_Word and element locating data_:
○ ○ ○ ○ ○

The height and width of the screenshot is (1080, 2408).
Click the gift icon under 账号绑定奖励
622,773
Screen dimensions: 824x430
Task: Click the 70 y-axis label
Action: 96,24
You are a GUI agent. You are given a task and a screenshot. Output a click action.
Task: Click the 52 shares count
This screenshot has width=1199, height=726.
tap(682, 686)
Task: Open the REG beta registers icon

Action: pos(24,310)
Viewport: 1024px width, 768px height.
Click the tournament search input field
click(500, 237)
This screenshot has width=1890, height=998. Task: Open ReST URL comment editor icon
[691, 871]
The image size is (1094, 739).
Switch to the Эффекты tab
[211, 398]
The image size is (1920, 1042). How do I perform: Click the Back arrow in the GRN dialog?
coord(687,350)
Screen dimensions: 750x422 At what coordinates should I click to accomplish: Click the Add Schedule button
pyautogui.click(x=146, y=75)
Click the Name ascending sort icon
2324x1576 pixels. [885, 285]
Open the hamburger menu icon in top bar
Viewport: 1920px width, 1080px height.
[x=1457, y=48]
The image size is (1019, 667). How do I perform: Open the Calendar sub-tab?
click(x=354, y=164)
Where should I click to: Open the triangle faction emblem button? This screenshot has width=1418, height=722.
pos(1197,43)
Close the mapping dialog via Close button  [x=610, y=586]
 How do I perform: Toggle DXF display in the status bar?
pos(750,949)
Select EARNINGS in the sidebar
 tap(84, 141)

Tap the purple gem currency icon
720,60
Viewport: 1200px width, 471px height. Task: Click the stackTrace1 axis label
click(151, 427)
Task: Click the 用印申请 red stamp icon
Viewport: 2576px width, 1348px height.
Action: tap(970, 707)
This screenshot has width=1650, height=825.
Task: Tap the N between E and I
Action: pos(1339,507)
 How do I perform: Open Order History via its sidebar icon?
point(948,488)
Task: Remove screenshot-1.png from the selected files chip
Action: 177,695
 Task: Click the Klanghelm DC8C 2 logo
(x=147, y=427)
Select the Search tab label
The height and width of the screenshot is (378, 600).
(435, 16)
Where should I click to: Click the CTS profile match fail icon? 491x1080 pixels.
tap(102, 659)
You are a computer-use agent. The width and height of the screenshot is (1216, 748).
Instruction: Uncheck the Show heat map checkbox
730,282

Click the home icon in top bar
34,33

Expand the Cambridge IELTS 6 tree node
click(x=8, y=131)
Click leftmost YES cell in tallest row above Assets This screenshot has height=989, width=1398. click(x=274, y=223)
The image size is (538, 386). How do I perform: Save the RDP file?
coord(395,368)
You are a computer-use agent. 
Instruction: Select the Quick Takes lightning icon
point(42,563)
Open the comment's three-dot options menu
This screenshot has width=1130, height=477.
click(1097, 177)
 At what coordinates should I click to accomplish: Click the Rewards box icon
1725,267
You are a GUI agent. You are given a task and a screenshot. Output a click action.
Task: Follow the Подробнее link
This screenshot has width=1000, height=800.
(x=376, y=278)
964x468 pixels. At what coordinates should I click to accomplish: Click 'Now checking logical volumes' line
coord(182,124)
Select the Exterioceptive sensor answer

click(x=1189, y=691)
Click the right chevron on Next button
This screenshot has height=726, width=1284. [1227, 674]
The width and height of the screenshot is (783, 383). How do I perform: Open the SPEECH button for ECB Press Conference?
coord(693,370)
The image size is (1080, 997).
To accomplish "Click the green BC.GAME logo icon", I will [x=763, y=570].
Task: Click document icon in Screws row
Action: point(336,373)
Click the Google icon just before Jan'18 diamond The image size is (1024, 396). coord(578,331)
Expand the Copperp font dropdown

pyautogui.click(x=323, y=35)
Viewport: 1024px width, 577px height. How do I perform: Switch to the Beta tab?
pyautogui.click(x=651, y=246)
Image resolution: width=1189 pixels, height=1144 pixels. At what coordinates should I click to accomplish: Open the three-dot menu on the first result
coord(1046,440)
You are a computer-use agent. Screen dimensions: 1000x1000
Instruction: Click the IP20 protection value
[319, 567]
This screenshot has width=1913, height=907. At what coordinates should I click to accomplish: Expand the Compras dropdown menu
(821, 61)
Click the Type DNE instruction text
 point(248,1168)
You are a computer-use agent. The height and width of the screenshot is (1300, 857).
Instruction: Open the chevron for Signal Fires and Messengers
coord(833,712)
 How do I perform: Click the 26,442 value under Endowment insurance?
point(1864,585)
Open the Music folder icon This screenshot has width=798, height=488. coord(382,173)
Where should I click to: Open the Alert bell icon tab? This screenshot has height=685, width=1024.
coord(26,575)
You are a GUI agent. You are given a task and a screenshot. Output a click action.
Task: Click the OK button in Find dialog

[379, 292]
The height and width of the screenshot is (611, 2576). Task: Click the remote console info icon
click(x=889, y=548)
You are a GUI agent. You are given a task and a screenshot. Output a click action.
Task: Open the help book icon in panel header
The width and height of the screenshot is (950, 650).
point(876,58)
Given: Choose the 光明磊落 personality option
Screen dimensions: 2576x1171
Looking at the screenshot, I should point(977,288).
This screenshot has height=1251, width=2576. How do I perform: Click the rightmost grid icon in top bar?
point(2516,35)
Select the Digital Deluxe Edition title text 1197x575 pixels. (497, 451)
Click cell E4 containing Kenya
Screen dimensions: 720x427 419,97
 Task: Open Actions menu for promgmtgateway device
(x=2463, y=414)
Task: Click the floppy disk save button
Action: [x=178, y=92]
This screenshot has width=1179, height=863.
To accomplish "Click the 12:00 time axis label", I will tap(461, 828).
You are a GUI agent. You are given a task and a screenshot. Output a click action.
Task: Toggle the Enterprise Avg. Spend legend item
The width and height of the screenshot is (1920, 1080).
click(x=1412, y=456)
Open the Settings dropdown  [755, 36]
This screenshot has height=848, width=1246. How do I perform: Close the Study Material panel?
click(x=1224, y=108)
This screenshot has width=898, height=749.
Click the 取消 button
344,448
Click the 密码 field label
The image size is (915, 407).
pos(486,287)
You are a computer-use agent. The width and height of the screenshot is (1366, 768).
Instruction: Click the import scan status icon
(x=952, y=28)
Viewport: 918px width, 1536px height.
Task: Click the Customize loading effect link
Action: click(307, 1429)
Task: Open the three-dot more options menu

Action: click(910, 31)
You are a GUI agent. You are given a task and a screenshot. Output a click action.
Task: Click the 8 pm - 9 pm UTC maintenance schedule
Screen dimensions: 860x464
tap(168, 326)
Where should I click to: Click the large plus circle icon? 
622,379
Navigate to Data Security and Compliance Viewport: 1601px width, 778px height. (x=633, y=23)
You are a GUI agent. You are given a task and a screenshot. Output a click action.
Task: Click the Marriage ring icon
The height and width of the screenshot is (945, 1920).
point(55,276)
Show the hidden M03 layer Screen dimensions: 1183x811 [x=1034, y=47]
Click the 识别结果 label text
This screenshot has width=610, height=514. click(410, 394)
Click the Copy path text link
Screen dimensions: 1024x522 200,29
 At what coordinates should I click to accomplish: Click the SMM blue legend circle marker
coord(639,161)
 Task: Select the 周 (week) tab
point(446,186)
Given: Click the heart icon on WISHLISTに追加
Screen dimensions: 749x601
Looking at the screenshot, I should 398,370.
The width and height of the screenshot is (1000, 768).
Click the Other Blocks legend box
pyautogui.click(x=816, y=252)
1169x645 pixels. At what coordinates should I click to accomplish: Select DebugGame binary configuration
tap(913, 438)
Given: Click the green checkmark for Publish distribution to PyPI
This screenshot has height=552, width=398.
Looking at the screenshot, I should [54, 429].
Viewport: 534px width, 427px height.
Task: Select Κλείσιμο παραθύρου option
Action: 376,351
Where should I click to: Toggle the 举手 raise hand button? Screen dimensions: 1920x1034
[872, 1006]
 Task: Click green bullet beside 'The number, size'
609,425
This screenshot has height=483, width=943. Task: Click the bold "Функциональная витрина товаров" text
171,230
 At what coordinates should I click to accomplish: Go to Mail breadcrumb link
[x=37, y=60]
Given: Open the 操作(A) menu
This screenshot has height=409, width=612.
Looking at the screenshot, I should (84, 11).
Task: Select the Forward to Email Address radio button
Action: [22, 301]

○ ○ ○ ○ ○

_WHAT IS REQUIRED_:
Reproduce the lines from the one with "Given: Choose the 光明磊落 personality option" up to and including the one with "point(2516,35)".

_EXERCISE SOLUTION_:
Given: Choose the 光明磊落 personality option
Screen dimensions: 2576x1171
Looking at the screenshot, I should point(977,288).
This screenshot has height=1251, width=2576. How do I perform: Click the rightmost grid icon in top bar?
point(2516,35)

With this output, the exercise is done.